For calcium dihydroxide a key study assessing the acute dermal toxicity according to the OECD 402 guideline is available (Kietzmann, 1994). In this study 5 male and 5 female New Zealand White rabbits were exposed to 2500 mg of calcium dihydroxide under semiocclusive coverage for a period of 24 hours. The test substance was moistened in order to ensure good contact with the skin. No deaths occurred during the 14d observation period following dosing, but skin irritation effects were observed at the contact site. The LD50 was thus foud to be > 2500 mg/kg bw.

 

The reliable study assigned as the key study in the REACH registration dossier for hydrogen peroxide dates from 1983 (Geiger 1983). It is carried out according to GLP and US EPA guidelines. In this experiment, male and female New Zealand White rabbits were exposed to a 35% aqueous hydrogen peroxide solution under occlusive coverage during 24 hours. The applied dose was 2000 mg/kg bw. No deaths occurred during the 14d observation period, but skin irritation effects were observed at the contact site. The LD50 was thus found to be > 2000 mg/kg bw.

 

In conclusion, based on the available experimental data for the degradation products that are formed upon the dissolution of the reaction mass of calcium carbonate and calcium dihydroxide and calcium peroxide, the reaction mass is not expected to exert acute systemic toxicity following oral, inhalation or dermal exposure.


Justification for selection of acute toxicity – oral endpoint
Well-documented GLP study according to internationally accepted guideline.

Justification for selection of acute toxicity – inhalation endpoint
Well-documented GLP study according to internationally accepted guideline. Test substance: hydrogen peroxide.

Justification for selection of acute toxicity – dermal endpoint
Well-documented GLP study according to internationally accepted guideline. Test substance: hydrogen peroxide.

Justification for classification or non-classification

In accordance to EU Classification, Labelling and Packaging of Substances and Mixtures (CLP) Regulation (EC) No. 1272/2008, classification is not necessary for acute toxicity for the oral and dermal routes based on the available test results for the reaction mass of calcium carbonate and calcium dihydroxide and calcium peroxide and/or information available on the read-across substances hydrogen peroxide and calcium hydroxide. The selected dose descriptor values (oral LD50 > 5000 mg/kg bw; dermal LD50 > 2000 mg/kg bw and inhalation STEL 4 mg/m3) are outside the classification criteria.

For the inhalatory route, no adverse effects were observed at the maximum attainable aerosol concentration generated from a 50% aqueous solution of hydrogen peroxide.
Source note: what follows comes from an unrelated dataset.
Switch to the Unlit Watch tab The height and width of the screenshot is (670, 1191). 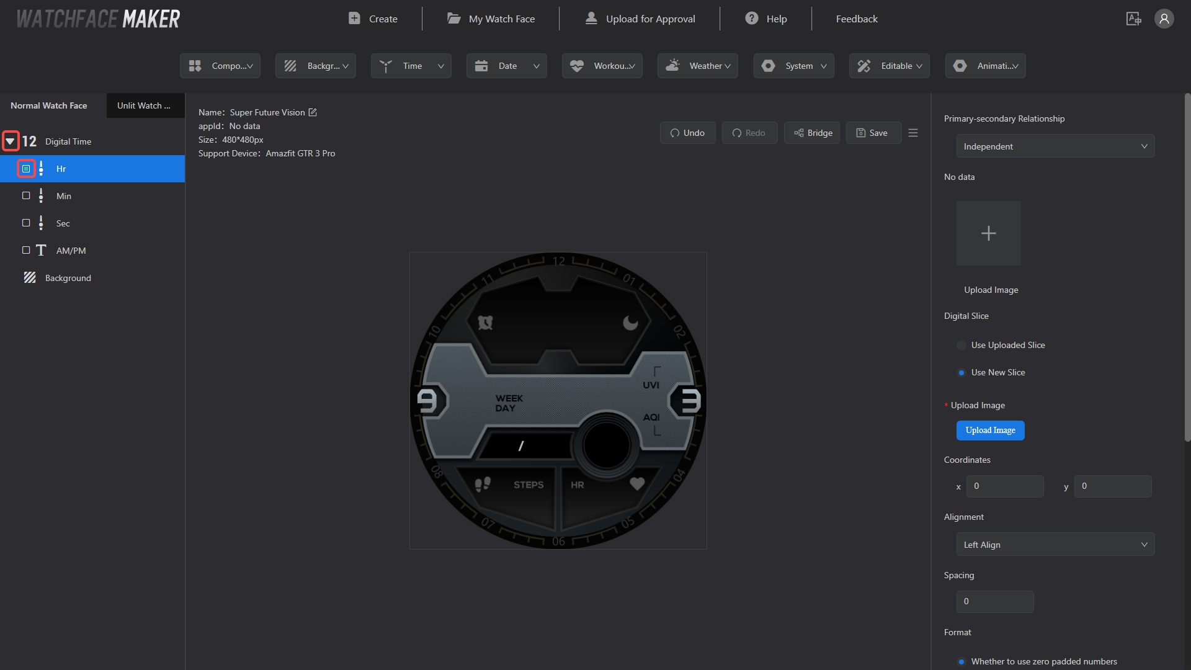click(144, 105)
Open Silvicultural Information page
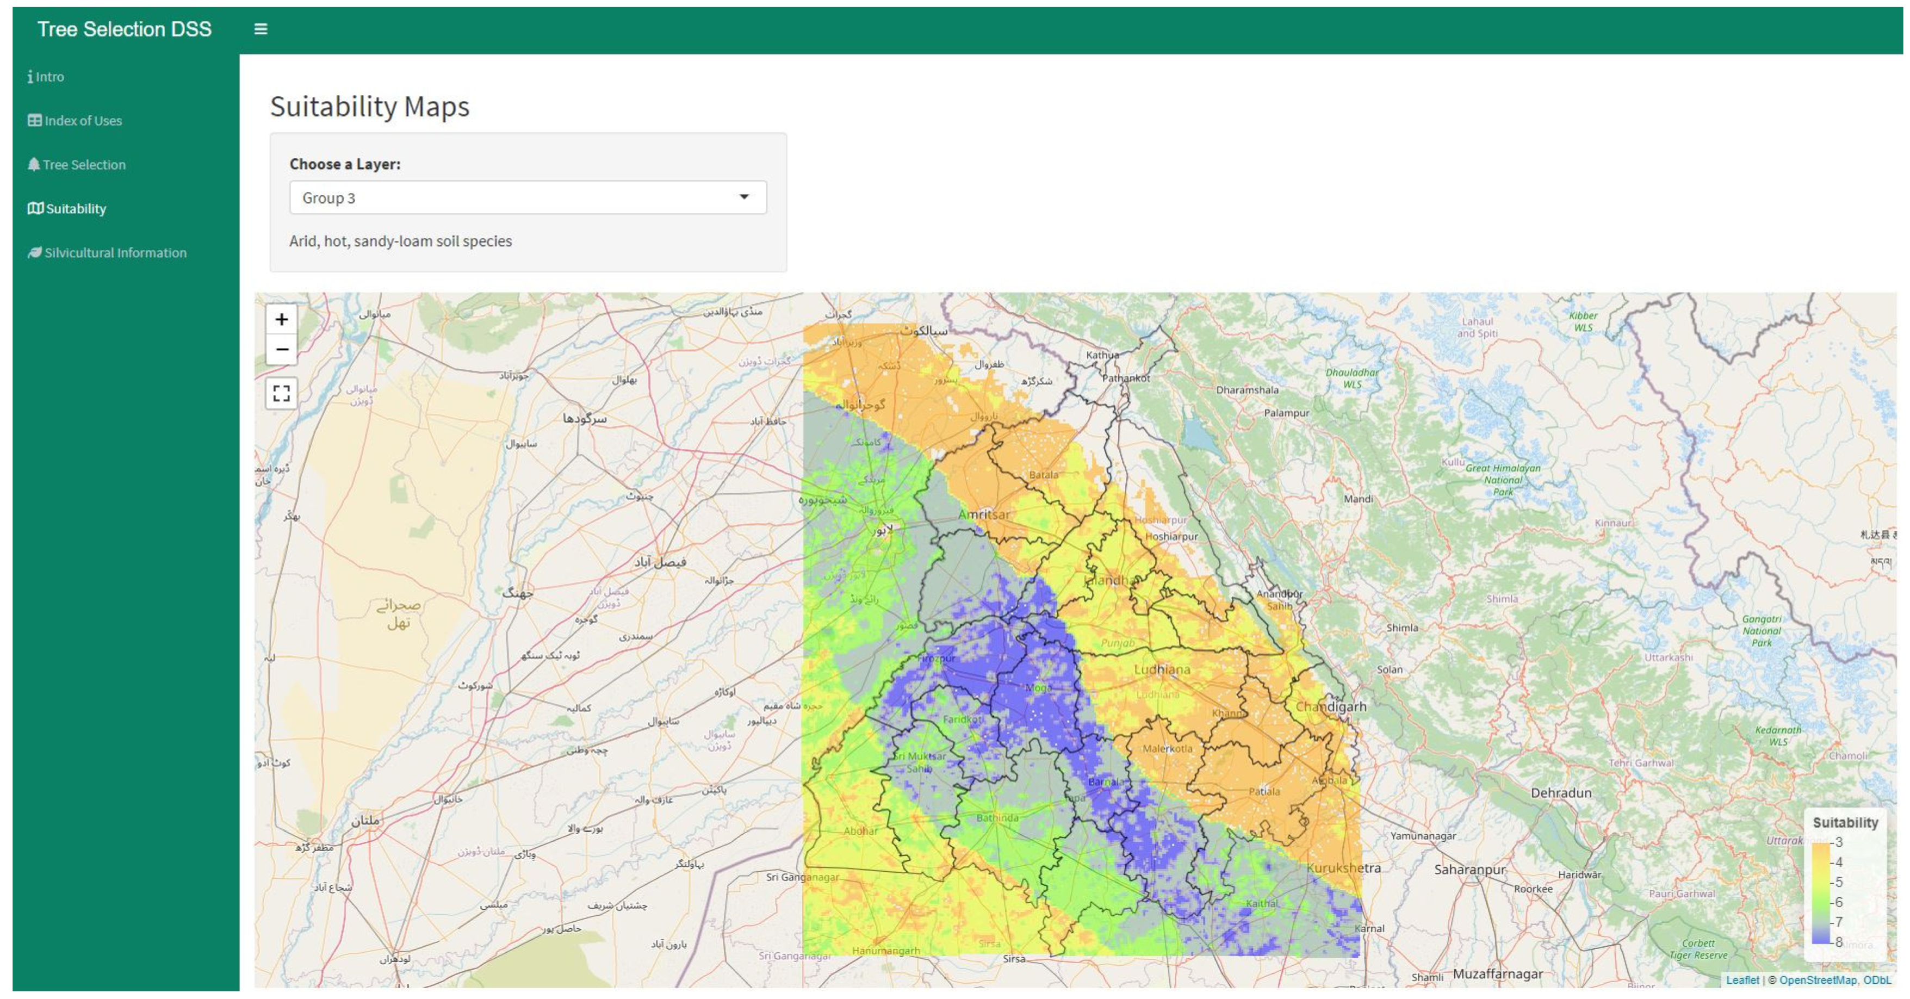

Therefore, in the hydrogen peroxide registration dossier it is concluded that classifying for acute toxicity via inhalation is not required for mixtures containing < 50% hydrogen peroxide. Accordingly, as the maximum concentration of hydrogen peroxide that can be formed from the reaction mass of calcium carbonate and calcium dihydroxide and calcium peroxide is < 50%, classification for acute toxicity via inhalation is not required.

The effects of respiratory irritation observed upon exposure to both hydrogen peroxide as well as calcium dihydroxide lead to a STOT-SE Cat. 3 classification for both substances. Therefore, a STOT-SE Cat. 3 with the respiratory tract as affected organ is also adopted for the reaction mass of calcium carbonate and calcium dihydroxide and calcium peroxide.